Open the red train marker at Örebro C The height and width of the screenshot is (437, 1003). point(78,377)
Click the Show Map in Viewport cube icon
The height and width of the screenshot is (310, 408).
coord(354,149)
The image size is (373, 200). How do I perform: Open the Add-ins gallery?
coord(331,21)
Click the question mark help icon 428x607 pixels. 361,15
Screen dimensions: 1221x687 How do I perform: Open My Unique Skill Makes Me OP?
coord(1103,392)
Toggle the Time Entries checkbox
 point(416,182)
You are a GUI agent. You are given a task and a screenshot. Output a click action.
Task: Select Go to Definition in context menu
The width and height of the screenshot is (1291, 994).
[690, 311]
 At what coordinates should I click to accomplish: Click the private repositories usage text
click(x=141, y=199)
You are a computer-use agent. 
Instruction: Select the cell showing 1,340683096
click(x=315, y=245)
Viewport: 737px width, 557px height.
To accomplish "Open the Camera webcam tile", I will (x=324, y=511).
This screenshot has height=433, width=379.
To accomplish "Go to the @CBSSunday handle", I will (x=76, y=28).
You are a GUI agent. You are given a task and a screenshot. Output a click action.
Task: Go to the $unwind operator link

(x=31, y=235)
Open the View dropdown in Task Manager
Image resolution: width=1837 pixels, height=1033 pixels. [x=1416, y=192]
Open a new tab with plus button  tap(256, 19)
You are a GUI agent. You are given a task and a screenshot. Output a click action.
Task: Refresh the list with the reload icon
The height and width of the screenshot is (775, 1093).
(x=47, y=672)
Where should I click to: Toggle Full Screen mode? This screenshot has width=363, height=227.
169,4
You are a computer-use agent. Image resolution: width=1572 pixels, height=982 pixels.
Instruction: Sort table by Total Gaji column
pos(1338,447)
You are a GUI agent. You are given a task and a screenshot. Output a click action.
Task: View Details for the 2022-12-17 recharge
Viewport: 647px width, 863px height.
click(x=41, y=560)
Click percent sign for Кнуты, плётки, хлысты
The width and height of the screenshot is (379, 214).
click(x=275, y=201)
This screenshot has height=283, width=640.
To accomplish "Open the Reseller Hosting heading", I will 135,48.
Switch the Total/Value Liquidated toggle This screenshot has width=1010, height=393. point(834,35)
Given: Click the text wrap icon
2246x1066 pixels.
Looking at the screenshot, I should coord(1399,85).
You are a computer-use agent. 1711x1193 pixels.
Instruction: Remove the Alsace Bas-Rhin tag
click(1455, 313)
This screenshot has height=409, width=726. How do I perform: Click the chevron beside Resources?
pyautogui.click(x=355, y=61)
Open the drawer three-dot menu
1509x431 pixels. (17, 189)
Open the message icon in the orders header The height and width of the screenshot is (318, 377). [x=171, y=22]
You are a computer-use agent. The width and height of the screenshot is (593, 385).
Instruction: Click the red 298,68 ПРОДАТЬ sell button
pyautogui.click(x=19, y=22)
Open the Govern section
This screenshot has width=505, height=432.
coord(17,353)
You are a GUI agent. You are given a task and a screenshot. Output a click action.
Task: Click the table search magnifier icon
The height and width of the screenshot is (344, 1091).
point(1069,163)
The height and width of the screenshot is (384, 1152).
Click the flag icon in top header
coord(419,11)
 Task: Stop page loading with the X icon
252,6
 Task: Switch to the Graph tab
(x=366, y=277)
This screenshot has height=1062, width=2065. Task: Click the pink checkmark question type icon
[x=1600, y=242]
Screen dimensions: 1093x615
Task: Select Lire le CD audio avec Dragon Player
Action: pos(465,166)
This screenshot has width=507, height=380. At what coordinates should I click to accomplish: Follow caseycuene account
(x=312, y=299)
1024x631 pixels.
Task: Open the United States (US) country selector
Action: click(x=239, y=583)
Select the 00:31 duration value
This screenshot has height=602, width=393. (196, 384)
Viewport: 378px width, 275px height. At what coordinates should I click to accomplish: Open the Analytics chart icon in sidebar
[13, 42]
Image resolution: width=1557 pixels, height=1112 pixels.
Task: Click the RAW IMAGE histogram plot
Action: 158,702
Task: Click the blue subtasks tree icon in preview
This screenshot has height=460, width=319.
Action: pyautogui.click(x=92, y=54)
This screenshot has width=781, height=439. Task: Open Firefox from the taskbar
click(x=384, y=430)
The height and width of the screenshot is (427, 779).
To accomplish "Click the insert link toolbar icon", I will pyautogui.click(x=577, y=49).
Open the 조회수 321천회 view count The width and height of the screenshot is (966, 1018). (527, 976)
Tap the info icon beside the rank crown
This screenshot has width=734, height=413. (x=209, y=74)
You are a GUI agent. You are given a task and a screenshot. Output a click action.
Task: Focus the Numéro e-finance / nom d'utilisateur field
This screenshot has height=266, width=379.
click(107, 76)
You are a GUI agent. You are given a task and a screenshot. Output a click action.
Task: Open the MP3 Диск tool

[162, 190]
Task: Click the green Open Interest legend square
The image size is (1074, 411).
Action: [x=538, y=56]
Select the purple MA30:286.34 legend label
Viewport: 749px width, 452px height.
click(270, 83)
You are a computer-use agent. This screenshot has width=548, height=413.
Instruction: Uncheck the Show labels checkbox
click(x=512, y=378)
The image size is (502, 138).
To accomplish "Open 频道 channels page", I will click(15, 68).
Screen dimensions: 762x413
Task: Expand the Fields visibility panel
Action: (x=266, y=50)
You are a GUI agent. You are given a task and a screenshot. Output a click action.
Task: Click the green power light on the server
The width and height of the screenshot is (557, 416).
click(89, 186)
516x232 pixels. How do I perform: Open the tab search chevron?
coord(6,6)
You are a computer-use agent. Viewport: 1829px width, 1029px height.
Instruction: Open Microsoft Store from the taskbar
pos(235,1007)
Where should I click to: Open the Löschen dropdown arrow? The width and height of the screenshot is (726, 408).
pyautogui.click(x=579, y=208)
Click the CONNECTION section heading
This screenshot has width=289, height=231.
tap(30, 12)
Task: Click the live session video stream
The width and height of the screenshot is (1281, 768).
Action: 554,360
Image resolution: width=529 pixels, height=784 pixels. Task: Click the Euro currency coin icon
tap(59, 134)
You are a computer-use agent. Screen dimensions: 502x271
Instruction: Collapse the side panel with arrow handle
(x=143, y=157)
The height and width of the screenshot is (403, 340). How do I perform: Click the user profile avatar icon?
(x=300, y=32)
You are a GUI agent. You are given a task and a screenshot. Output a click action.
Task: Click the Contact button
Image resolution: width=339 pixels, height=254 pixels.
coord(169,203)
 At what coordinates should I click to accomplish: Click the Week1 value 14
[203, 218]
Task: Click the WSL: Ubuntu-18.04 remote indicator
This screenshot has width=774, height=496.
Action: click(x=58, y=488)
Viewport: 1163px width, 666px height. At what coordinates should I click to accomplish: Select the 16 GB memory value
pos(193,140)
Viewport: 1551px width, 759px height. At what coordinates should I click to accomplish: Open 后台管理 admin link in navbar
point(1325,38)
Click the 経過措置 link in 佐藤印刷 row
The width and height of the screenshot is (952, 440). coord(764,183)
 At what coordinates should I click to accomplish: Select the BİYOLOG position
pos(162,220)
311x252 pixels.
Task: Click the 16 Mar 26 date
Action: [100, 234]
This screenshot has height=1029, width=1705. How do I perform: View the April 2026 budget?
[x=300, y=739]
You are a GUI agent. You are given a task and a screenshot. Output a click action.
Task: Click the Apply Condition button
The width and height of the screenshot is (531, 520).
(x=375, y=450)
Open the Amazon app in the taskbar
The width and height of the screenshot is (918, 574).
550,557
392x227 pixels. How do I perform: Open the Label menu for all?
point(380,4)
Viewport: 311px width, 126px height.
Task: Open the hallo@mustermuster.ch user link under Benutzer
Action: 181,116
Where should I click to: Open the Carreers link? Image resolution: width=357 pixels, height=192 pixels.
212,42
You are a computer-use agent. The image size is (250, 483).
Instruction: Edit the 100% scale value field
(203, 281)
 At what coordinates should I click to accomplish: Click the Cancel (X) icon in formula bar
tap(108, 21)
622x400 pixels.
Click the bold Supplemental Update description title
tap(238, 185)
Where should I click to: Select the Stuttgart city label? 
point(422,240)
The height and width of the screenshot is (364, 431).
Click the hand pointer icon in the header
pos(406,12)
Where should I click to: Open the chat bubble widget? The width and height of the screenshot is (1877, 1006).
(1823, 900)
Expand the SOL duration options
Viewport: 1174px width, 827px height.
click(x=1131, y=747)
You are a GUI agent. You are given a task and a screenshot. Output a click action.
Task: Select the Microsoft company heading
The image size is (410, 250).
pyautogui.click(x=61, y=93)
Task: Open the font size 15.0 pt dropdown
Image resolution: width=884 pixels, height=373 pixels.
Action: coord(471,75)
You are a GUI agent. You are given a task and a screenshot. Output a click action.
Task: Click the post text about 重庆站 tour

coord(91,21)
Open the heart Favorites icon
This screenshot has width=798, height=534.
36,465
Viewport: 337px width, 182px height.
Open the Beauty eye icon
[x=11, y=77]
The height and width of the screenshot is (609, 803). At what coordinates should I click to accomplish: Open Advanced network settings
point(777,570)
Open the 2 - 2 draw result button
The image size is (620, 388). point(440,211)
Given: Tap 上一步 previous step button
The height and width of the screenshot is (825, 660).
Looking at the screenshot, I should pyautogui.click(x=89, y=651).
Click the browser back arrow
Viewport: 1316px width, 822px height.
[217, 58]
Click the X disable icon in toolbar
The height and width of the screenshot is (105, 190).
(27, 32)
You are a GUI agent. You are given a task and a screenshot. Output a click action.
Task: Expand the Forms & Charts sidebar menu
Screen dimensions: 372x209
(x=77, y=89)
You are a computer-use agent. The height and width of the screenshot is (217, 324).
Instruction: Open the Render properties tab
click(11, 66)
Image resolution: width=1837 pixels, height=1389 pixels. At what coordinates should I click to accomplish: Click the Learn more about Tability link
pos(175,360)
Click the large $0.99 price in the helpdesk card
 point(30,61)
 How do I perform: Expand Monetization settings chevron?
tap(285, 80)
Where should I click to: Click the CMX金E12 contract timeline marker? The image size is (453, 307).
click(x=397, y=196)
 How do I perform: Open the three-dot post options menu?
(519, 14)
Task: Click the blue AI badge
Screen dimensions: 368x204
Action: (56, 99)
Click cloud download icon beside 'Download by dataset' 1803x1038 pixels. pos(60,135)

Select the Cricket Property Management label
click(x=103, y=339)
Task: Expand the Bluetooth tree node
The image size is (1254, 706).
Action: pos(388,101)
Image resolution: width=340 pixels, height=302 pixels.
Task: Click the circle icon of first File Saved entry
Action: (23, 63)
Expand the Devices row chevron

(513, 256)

_STATED TASK:_
Copy out the stretch of lines from the one containing "This screenshot has height=1062, width=2065." through the one containing "Action: pos(465,166)", exactly as they stand.

_RESULT BELOW:_
This screenshot has height=1062, width=2065. Task: Click the pink checkmark question type icon
[x=1600, y=242]
Screen dimensions: 1093x615
Task: Select Lire le CD audio avec Dragon Player
Action: pos(465,166)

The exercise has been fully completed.